With a greater share of trades tied to index rules rather than analysis, there may be fewer incentives to identify mispricings, reducing the accuracy of prices as signals of value.
How concentrated are major equity indexes today?
Major indexes often have significant weighting in a small number of large-cap technology companies, which can create unintended concentration in portfolios tracking those benchmarks.
What did the March 2020 market stress reveal about ETFs?
While ETF trading remained active, some credit ETFs showed pricing differences relative to their underlying bonds, highlighting frictions when mechanical strategies meet less liquid markets.
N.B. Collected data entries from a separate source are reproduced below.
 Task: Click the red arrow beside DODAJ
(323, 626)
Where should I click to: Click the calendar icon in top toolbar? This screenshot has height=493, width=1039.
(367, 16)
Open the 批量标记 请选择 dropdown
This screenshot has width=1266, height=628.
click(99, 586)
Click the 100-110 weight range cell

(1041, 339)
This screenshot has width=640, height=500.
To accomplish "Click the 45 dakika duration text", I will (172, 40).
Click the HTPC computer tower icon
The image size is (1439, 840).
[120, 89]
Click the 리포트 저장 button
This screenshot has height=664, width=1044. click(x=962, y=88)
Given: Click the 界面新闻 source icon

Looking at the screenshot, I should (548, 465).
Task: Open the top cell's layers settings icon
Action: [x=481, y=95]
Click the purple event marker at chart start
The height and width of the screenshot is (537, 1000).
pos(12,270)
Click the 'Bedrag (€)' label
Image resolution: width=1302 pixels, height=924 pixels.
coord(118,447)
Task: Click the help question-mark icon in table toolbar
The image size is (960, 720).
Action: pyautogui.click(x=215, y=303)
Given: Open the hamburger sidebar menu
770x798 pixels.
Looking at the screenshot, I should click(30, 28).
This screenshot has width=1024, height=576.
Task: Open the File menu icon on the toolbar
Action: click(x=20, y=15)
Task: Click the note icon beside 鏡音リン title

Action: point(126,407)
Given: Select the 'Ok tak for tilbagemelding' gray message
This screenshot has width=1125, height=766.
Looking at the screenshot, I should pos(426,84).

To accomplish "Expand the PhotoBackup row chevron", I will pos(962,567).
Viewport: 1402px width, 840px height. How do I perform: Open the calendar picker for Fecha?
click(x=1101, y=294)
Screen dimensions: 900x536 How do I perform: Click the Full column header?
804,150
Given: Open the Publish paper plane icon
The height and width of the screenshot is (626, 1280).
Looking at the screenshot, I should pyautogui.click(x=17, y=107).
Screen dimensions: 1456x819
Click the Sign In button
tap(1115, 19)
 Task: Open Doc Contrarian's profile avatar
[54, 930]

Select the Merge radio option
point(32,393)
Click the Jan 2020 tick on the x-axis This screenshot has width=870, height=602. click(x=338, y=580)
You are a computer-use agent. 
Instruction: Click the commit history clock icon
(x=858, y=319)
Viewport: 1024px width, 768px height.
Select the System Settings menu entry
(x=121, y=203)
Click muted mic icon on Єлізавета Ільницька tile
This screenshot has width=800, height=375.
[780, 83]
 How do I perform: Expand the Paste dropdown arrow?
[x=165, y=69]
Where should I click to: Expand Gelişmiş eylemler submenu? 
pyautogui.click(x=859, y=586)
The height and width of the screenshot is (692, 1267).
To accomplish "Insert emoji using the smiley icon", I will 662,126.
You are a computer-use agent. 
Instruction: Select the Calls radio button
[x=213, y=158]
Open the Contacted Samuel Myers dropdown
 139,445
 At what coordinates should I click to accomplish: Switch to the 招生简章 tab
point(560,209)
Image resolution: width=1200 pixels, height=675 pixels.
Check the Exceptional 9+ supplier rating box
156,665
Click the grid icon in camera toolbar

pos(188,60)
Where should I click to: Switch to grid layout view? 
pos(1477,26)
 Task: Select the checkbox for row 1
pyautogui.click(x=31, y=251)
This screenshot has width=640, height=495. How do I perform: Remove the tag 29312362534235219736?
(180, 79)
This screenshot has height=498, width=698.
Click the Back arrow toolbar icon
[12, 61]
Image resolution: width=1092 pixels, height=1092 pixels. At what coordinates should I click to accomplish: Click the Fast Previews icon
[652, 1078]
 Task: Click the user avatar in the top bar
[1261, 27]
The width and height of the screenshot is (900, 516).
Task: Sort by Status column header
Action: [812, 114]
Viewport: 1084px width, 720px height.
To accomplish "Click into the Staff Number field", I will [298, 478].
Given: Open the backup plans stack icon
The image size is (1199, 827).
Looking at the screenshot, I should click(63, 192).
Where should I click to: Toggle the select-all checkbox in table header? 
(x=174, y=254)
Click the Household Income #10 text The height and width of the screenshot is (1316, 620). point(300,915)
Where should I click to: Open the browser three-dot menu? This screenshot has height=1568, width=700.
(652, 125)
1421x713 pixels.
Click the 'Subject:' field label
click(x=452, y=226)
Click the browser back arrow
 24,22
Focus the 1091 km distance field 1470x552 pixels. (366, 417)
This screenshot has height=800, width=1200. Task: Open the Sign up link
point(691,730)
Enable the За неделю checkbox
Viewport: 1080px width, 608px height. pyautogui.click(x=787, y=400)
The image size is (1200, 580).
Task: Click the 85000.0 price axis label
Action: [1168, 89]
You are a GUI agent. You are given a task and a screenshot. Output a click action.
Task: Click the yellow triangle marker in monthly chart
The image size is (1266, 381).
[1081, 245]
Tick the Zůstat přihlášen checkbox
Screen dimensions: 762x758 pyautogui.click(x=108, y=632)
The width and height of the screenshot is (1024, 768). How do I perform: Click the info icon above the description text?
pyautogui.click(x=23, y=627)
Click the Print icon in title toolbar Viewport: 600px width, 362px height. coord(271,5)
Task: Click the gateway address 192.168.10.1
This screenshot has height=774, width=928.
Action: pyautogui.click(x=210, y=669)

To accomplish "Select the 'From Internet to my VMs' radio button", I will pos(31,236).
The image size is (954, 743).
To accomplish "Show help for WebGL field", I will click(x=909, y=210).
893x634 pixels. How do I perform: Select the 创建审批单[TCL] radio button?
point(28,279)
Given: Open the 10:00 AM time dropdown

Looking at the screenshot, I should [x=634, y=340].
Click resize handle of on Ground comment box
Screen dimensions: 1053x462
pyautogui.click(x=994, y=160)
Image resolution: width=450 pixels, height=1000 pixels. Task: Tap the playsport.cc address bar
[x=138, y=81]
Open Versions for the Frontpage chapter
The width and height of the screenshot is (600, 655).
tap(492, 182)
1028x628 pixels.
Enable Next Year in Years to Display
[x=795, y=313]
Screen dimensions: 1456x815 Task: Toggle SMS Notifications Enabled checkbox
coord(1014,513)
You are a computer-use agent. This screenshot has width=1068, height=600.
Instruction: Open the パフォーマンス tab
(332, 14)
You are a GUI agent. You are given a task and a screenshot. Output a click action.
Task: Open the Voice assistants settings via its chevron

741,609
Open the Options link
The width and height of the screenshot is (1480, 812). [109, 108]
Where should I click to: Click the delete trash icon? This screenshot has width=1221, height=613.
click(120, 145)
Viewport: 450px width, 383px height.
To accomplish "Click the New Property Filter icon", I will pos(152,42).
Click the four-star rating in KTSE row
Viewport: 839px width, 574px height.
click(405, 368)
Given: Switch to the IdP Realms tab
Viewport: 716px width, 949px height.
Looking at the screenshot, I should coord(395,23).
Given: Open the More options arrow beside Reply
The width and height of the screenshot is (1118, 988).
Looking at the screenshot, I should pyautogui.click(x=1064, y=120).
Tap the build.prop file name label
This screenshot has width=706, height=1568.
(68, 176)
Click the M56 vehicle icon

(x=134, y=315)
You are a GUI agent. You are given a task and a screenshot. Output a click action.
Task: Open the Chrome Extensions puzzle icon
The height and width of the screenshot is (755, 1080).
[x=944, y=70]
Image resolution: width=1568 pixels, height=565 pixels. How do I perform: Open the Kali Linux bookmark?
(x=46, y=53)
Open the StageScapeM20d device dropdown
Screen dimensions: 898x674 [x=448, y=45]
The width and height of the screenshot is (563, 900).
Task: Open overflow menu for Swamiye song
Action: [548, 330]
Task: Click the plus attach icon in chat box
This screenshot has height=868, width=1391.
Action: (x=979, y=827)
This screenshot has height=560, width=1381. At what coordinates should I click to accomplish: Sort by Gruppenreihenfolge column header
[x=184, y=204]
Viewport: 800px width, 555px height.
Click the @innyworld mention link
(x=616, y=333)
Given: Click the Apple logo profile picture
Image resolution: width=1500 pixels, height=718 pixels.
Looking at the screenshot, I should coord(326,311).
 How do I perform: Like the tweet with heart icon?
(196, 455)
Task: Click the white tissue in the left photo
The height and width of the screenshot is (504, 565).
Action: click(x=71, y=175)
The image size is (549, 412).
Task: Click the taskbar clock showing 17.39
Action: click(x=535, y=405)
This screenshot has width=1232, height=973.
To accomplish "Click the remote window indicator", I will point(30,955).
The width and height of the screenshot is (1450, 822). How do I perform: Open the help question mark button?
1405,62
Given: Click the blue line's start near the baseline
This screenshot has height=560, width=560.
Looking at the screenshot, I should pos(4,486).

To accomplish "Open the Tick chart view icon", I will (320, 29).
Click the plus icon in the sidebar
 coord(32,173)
How do market-cap-weighted indexes contribute to position drift?
In market-cap strategies, top-performing stocks naturally grow into larger portfolio weights, which can increase concentration risk if holdings are not periodically rebalanced.
Why does correlation risk rise in passive-heavy markets?
Since index funds buy and sell based on index composition, securities included in the same benchmarks often move together, raising cross-sector correlations and reducing diversification benefits.
Does passive investing create systemic risk on its own?
Passive investing itself does not create systemic risk, but under stress, concentrated benchmarks, illiquid ETF markets, and algorithmic trading linked to flows can amplify volatility.
How can feedback loops form during passive-driven selloffs?
Broad selling from index fund outflows can push prices lower, which may prompt additional redemptions and further selling, reinforcing downward pressure.
What is a common misconception about diversification in index funds?
Some investors assume index funds guarantee broad diversification, but heavy allocation to widely held benchmarks can lead to hidden overlap and higher portfolio correlations.
How do indexes tilt exposure toward past winners?
Market-cap weighting increases exposure to stocks that have already risen in value, which can result in concentrated positions in prior leaders rather than evenly distributed risk.